Just finished reading this and thoroughly enjoyed it- just as good as A Short History Of Nearly Everything, if dealing with a more mundane (but still fascinating) subject- namely, the house.
I always love Bryson’s writing, but I notice in the first few pages, some of the questions he puts forth have already been addressed on the Dope. Like the salt and pepper question.
I think Cecil’s already answered that one, no?
Consider yourself lucky. It’s something like $45 for the hardback edition in Australia. Great book though, and a most worthy addition to my Bryson collection.
I’ve read it and I loved it. But he’s turning into a sort of QI author. Most of the book has very little to do with a home, and while everything he writes about is fascinating, he might as well have called the book ‘Lots of not really connected interesting stuff that I bet you didn’t know’.
Some of it is fairly gruesome, too. I learnt more than I wanted to know about certain medical practices - including removing babies from wombs.
In a recent thread about how much you’d be prepared to pay for a Kindle, much of the conversation was about how people would be prepared to pay for the ebooks. The conclusion was - not much. A typical comment:
Amazon promised not to exceed $9.99 for their Kindle books. That’s gone by the wayside because publishers decided to renege on the deal. Fuck 'em. When the price comes down to what was agreed upon, that’s when I’ll buy.

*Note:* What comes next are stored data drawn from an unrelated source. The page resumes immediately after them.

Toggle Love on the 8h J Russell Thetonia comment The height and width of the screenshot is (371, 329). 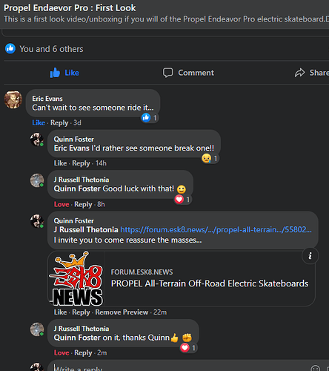coord(62,204)
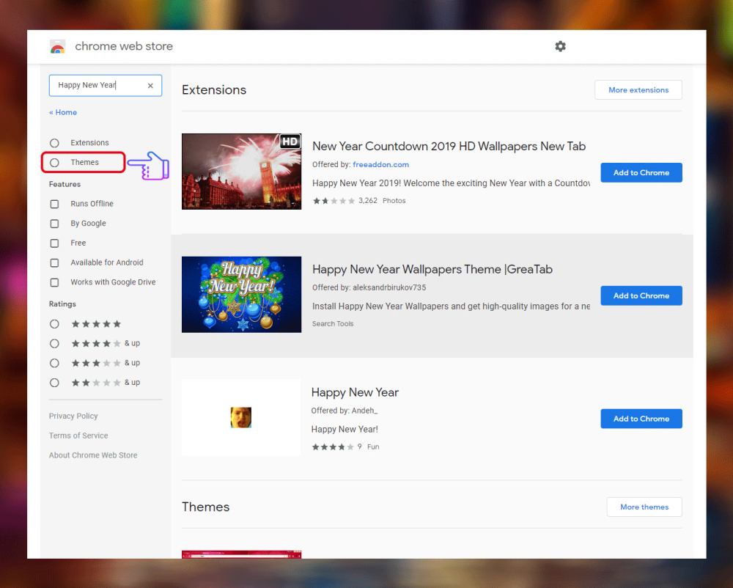Add New Year Countdown 2019 to Chrome
The image size is (733, 588).
(641, 173)
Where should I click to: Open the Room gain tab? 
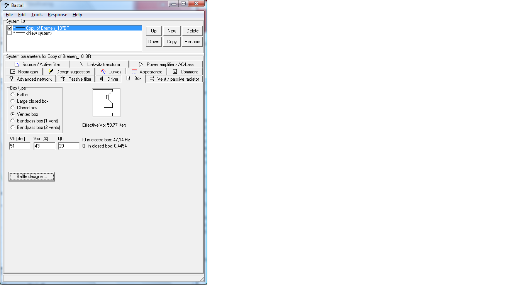[24, 72]
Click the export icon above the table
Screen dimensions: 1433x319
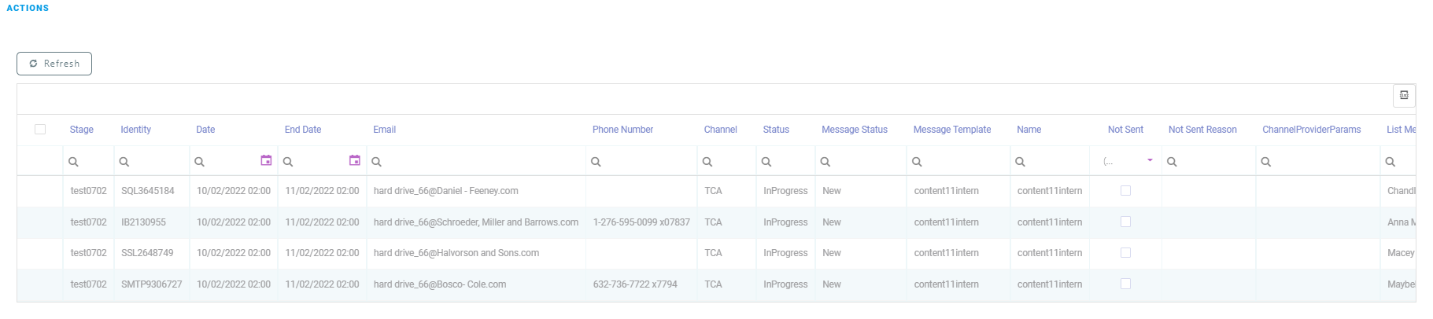pyautogui.click(x=1404, y=95)
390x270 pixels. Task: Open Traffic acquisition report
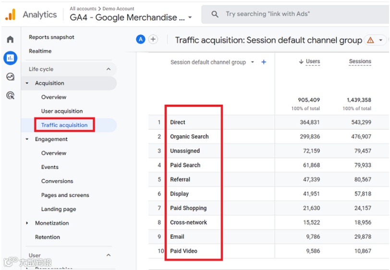(64, 125)
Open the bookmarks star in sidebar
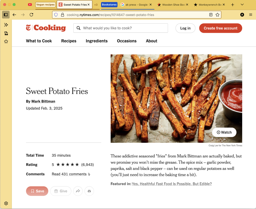The height and width of the screenshot is (209, 256). click(x=6, y=41)
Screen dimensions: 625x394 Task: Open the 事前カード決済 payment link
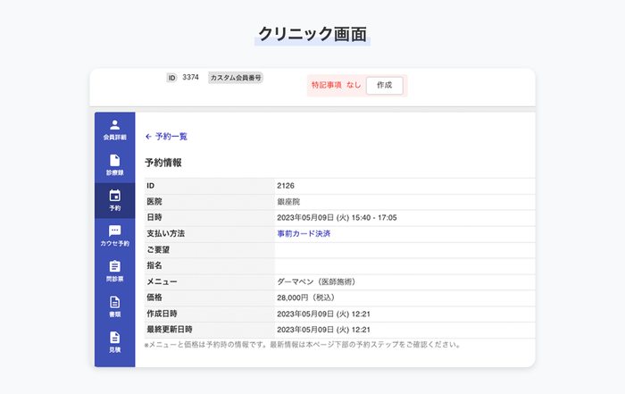pos(304,233)
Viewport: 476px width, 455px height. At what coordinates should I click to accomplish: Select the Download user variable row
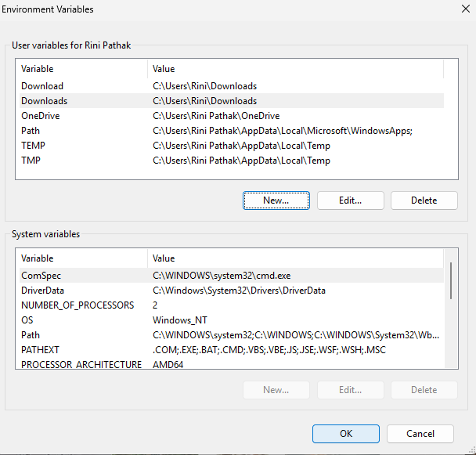click(x=42, y=86)
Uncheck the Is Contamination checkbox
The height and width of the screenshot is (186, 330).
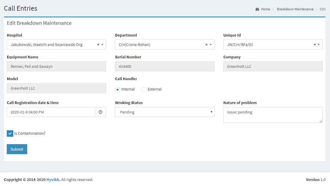[10, 133]
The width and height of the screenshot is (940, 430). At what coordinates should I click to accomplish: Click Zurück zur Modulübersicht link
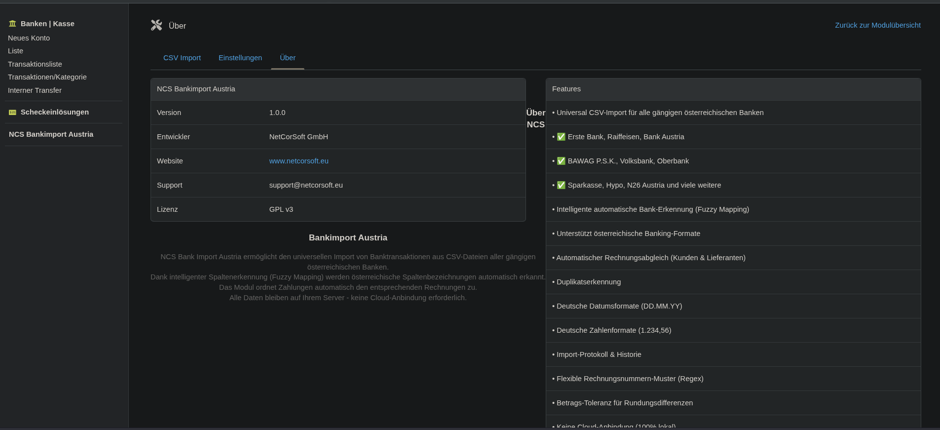(877, 25)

I don’t think that’s exactly what they said. I was one of the early buyers of the Kindle and even in the beginning, some Kindle books were amazingly expensive. I’m talking $50. But they were for very obscure books with lots of pictures, ones you probably wouldn’t want to get on a Kindle anyway.
I got the audiobook and listened to it while walking around. I was a little disappointed that there was very little to do with some of the stuff I really wanted to know (carpet, for example, was very little touched upon) but had a lot of stuff, like diseases, that seemed to have little to do with the subject.
However, little bits have stuck with me. The hall and the fact it’s shrunk in the home but entire building are still called halls - I think about that a lot. Some of the construction materials were very interesting.
I liked it, at least the stuff that was relevant, and will probably listen to it again.
In case anyone can go, Bill Bryson will be part of the Boston Book Festival on October 16th.
He’ll be at the Back Bay Events Center at 3:00, in a segment called “Home and Away”.
The festival schedule is here - http://www.bostonbookfest.org/2010_schedule
In many ways I think it’s a very smart thing for him to be doing. “Funny Travel Writing” isn’t really a viable genre anymore since (as has been mentioned in another thread about nostalgia for pre-internet things), since pretty much everyone with a blog, a passport, and some holiday photos of somewhere marginally further afield than the neighbouring country has had a go at doing it, so branching out into an entertaining genre (and let’s face it, everyone likes being entertained) isn’t a silly movie IMHO.
Has anyone ever gone to see him reading from his books? He’s appearing in my city soon and I’m deciding whether to go (inconvenient location, inconvenient day and time, etc.)